◆ **The problem**: Return the full passage below about Fitz, spacetime, and the Framework, word for word.

━━ Extract provided

This assertion was uttered by Fitz in the season 3 episode “Spacetime”. He explains to the team how “time is an illusion” used to perceive the fourth dimension, but as we have seen in Fitz’s past, like here in Spacetime, and in Fitz’s (potential) future, as seen through the eyes of Robin, in The Last Day when he asserts that “Nothing we do matters”. He suggest that they have been stuck in the time loop trying to change things, and they never can. In fact, according to Fitz’s perspective on the theory of spacetime, everything that happens happens exactly as it happens and cannot happen another way. It’s why in the the future, when Yo-Yo speaks to herself, her future self says she can hear her “own words” bouncing through her head. She realizes it’s a literal loop and that every decision, every word, is exactly the same every time. This is Fitz’s whole worldview. All of the universe, from the big bang to the unpredictable end, is a solid stationary object in the 4th dimension, but as we exist in the 3rd dimension, we experience it all one moment at a time. So given the same situation, the same people will always make the same choices. This is where the Doctor comes in.
Fitz’s sense of self was already called into serious question when he awoke from the Framework. Through his father’s emotional abuse and spreading of toxic masculinity (Placing strength above love, ie when he corrects Jemma saying that Fitz isn’t a good man, Leopold is a great one), compounded by AIDA’s lies and manipulation, Leopold was a personality that practically couldn’t be more dissimilar from Fitz, united only by their genius. Until Fitz woke up. When he got out of the framework, he had lived a whole life that was and wasn’t his, and unlike the rest of the team, it was a whole life. Coulson reset from college, Mack reset to his daughter’s birth, May reset to Bahrain, Mace to whenever he went through terregenesis (or maybe since HYDRA took over) but Fitz’s new life started as a child, with a father who actually sobered up and stuck around. And after several real world affecting decisions (building AIDA a body, ordering the hit on Mace) he woke up. With another voice in his head.

━━━━
━━ Excerpted records

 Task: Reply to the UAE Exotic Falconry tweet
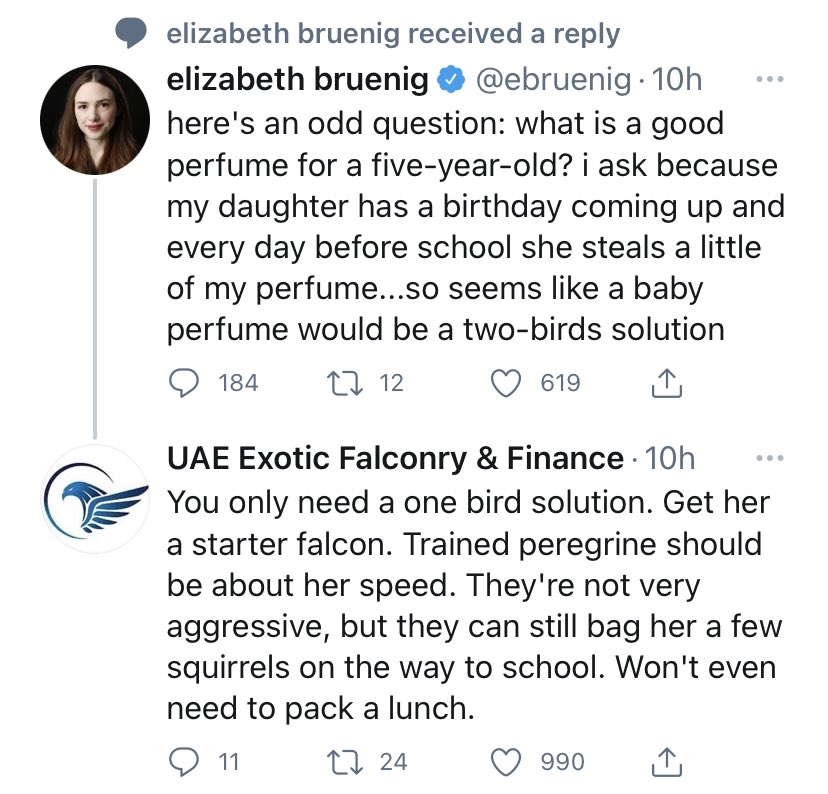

━━━━
━━ Excerpted records

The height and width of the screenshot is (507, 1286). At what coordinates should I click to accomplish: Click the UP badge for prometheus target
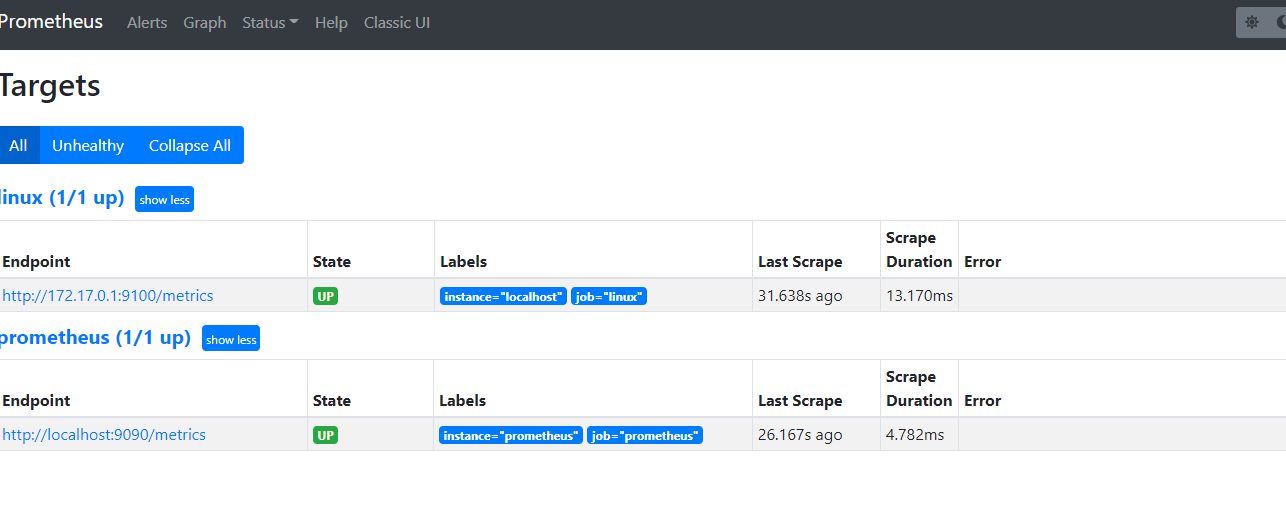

━━━━

◆ **Response to this exercise**:
This assertion was uttered by Fitz in the season 3 episode “Spacetime”. He explains to the team how “time is an illusion” used to perceive the fourth dimension, but as we have seen in Fitz’s past, like here in Spacetime, and in Fitz’s (potential) future, as seen through the eyes of Robin, in The Last Day when he asserts that “Nothing we do matters”. He suggest that they have been stuck in the time loop trying to change things, and they never can. In fact, according to Fitz’s perspective on the theory of spacetime, everything that happens happens exactly as it happens and cannot happen another way. It’s why in the the future, when Yo-Yo speaks to herself, her future self says she can hear her “own words” bouncing through her head. She realizes it’s a literal loop and that every decision, every word, is exactly the same every time. This is Fitz’s whole worldview. All of the universe, from the big bang to the unpredictable end, is a solid stationary object in the 4th dimension, but as we exist in the 3rd dimension, we experience it all one moment at a time. So given the same situation, the same people will always make the same choices. This is where the Doctor comes in.
Fitz’s sense of self was already called into serious question when he awoke from the Framework. Through his father’s emotional abuse and spreading of toxic masculinity (Placing strength above love, ie when he corrects Jemma saying that Fitz isn’t a good man, Leopold is a great one), compounded by AIDA’s lies and manipulation, Leopold was a personality that practically couldn’t be more dissimilar from Fitz, united only by their genius. Until Fitz woke up. When he got out of the framework, he had lived a whole life that was and wasn’t his, and unlike the rest of the team, it was a whole life. Coulson reset from college, Mack reset to his daughter’s birth, May reset to Bahrain, Mace to whenever he went through terregenesis (or maybe since HYDRA took over) but Fitz’s new life started as a child, with a father who actually sobered up and stuck around. And after several real world affecting decisions (building AIDA a body, ordering the hit on Mace) he woke up. With another voice in his head.